Wednesday, December 21, 2011

Review: Break by Hannah Moskowitz


Break by Hannah Moskowitz

Pages: 262
Publisher: Simon Pulse
Published: August 25th, 2009
IBSN: 9781416982753

Jonah is on a mission to break every bone in his body. Everyone knows that broken bones grow back stronger than they were before. And Jonah wants to be stronger—needs to be stronger—because everything around him is falling apart. Breaking, and then healing, is Jonah’s only way to cope with the stresses of home, girls, and the world on his shoulders.

When Jonah's self-destructive spiral accelerates and he hits rock bottom, will he find true strength or surrender to his breaking point?

Jonah believes that the family is the smallest unit of measurement.
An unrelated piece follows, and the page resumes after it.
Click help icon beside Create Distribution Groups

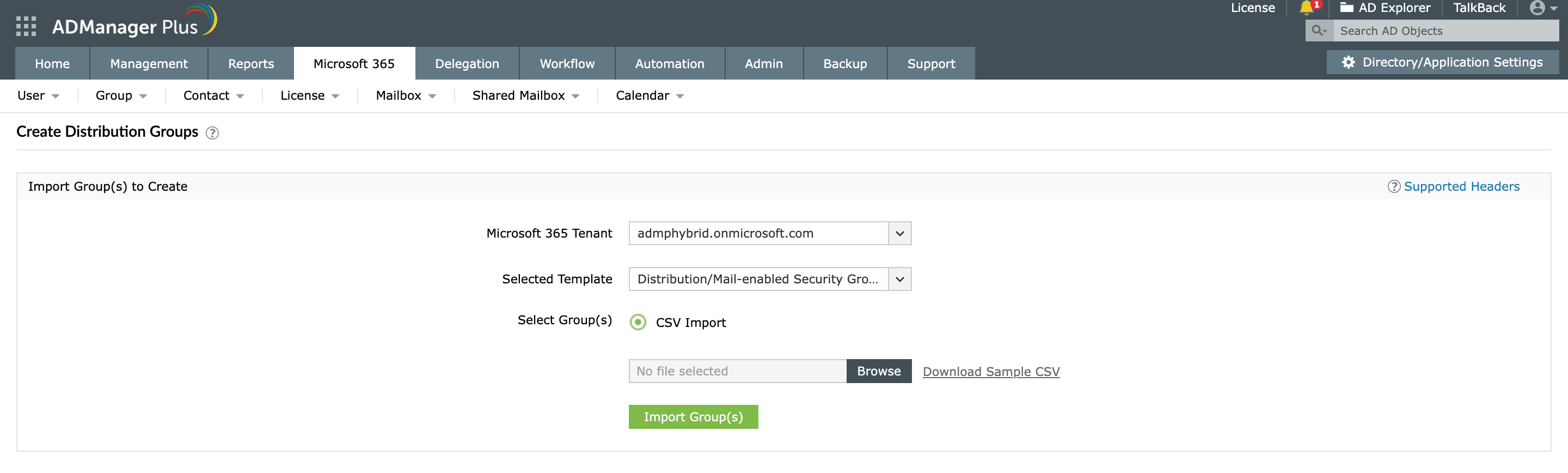(x=212, y=133)
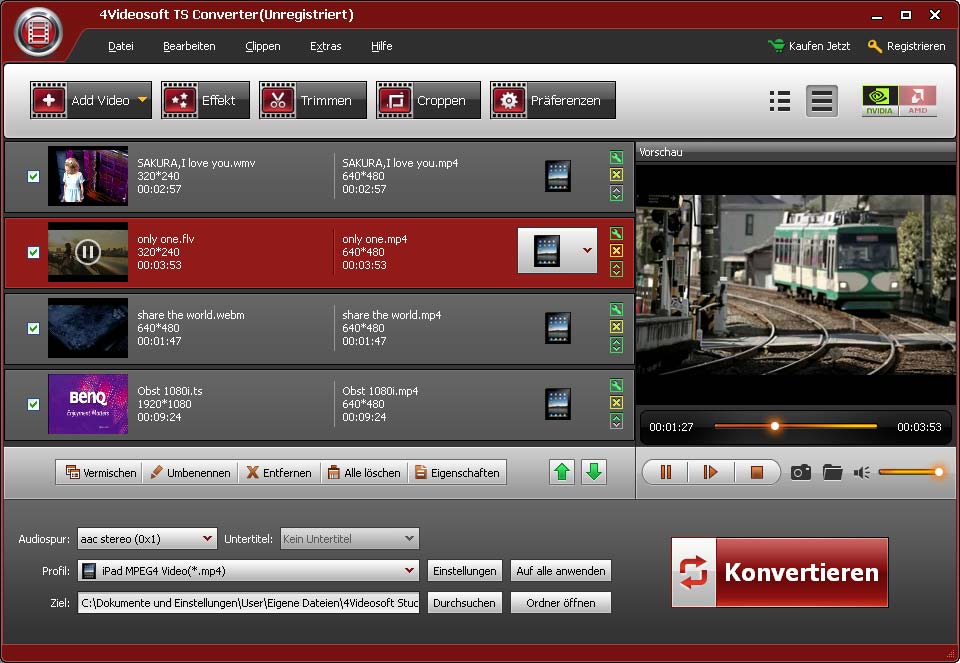Viewport: 960px width, 663px height.
Task: Expand device profile dropdown for only one.flv
Action: pos(587,251)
He and his brothers and his parents aren't components of a family, in that they can't be split apart from the family. With a brother deathly allergic to pretty much everything, including their newborn brother, and parents constantly at odds, Jonah decides he needs to be stronger in order for the family to be stronger.
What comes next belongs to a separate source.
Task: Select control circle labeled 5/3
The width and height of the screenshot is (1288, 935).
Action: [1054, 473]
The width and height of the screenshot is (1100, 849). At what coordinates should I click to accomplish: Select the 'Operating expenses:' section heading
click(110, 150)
So begins Jonah's mission to break his bones and have them heal stronger. No, it isn't as pointlessly self-destructive as it sounds. It started with a car accident that broke both femurs, and evolved to intentionally taking a few fingers, a wrist, a rib. "The first feeling is pain...the feeling that never comes in regret."
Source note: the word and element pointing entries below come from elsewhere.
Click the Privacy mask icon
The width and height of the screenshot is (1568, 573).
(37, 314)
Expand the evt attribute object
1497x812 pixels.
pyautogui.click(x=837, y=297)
Break appeared on my radar after I read the wonderful Invincible Summer, Hannah Moskowitz's sophomore novel. Going back to her debut of two years prior, I was worried that IS set me up for disappointment, but while I could see how Hannah's writing developed between the two, Break was still an highly emotional and enjoyable read.

Hannah Moskowitz's style is raw and arresting, adopting a common family setting teeming with stress and worry and love and pulling it off with the believability of someone who's been there. The dynamics are so realistic and touching. The bond between Jonah and Jesse especially, both constructive and destructive at the same time, felt so real, and the exploration at their impact on each other's lives felt so deeply personal that remembering them as fictional characters came as a shock.

The characters' conflicts and motivations, the dynamics between them, their situations: everything is realistic and gritty. Hannah Moskowitz is skilled in bringing to life the most difficult and complicated of relationships and characters and making them relatable.

Break is a powerful and personal contemporary family drama I'd recommend to fans of Courtney Summers' novels. It's one lovers of Invincible Summer should check out to help pass the time until Gone, Gone, Gone's April release.